Some questions linger with regards to the legal employment status of an employee who is remunerated on a 100% commission basis, especially during the COVID-19 lockdown. The question of whether a commission-based employee is considered an employee is a prevalent one, especially in the South African employment environment where many employers try to circumvent he Labour Relations Act (LRA) in how they describe persons who perform services to their business. (Also read: “The Perpetual Independent Contractor,” 12 March 2020.)
According to Section 1 of the LRA, an employee is defined as:
Any person, excluding an independent contractor, who works for another person, or for the State, and who receives, or is entitled to receive, any remuneration, and any other person, who in any manner, assists in carrying on or conducting the business of an employer.
In addition, Section 83A of the Basic Conditions of Employment Act states that a person is presumed to be an employee of any other person to for whom they work or to whom they render services until the contrary is proven, regardless of the form of contract, if one of the following factors are present:
- the way in which the person works is subject to the direction or control of another person
- the person’s working hours are subject to the control or direction of another person
- where a person works for a business or organisation, the person is a part of that business or organisation
- the person has worked for another person an average of 40 hours per month for the preceding 3 months
- the person is economically dependent on the person for whom they work or renders services
- the person is provided with tools or equipment with which to perform the work or services by the other person
- the person only works for or renders services to 1 (one) person,
These factors are referred to collectively as the “Section 83A Presumption.” This presumption is however not applicable to person who earn above the threshold of R205 433.30 per year, as per section 6(3) of the Basic Conditions of Employment Act.
A commission-only employee is a person who derives their entire income from the commission they earn on the work performed or services rendered to another person.
Commission-only employees typically have flexible working times and the way their work is performed, or services rendered may be left to the employee’s discretion and are not usually controlled by the employer. The BCEA does not, however, set a required minimum time that an employee must work and only provides for limits on work time in terms of chapter 2 of the Basic Conditions of Employment Act.
Considering the application of the Section 83A Presumption, a commission-only employee will likely meet the basic requirements to be deemed an employee. Therefore, employers must ensure that commission-only employees are provided the minimum rights as per the Basic Conditions of Employment Act.
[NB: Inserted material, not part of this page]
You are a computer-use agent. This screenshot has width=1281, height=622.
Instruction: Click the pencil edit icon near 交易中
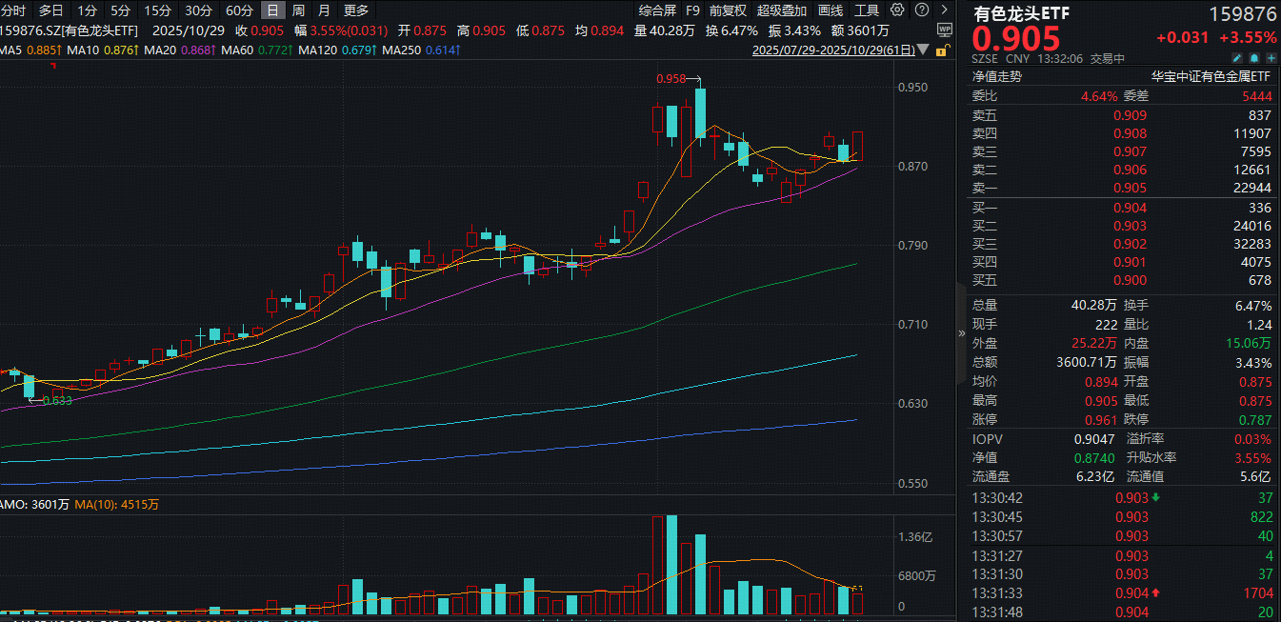(x=1236, y=58)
In terms of the COVID-19 lockdown, it is important to keep in mind that according to the National Minimum Wage Act (NMWA) of 2018, all commission based employees are legally entitled to receive at least the minimum wage and the commission payment in terms of their agreement with the employer. Section 3 of the NMWA provides that the laws relating to minimum wages apply to all employees and their employers. This means that every employee is entitled to receive no less than the national minimum wage. The Act takes precedence over any contrary provision in any contract of employment and cannot be waived. Thus, commission-only employees are entitled to some form of income during this lockdown whether from mandatory paid annual leave or through the COVID-19 Temporary Employer/Employee Relief Scheme (TERS).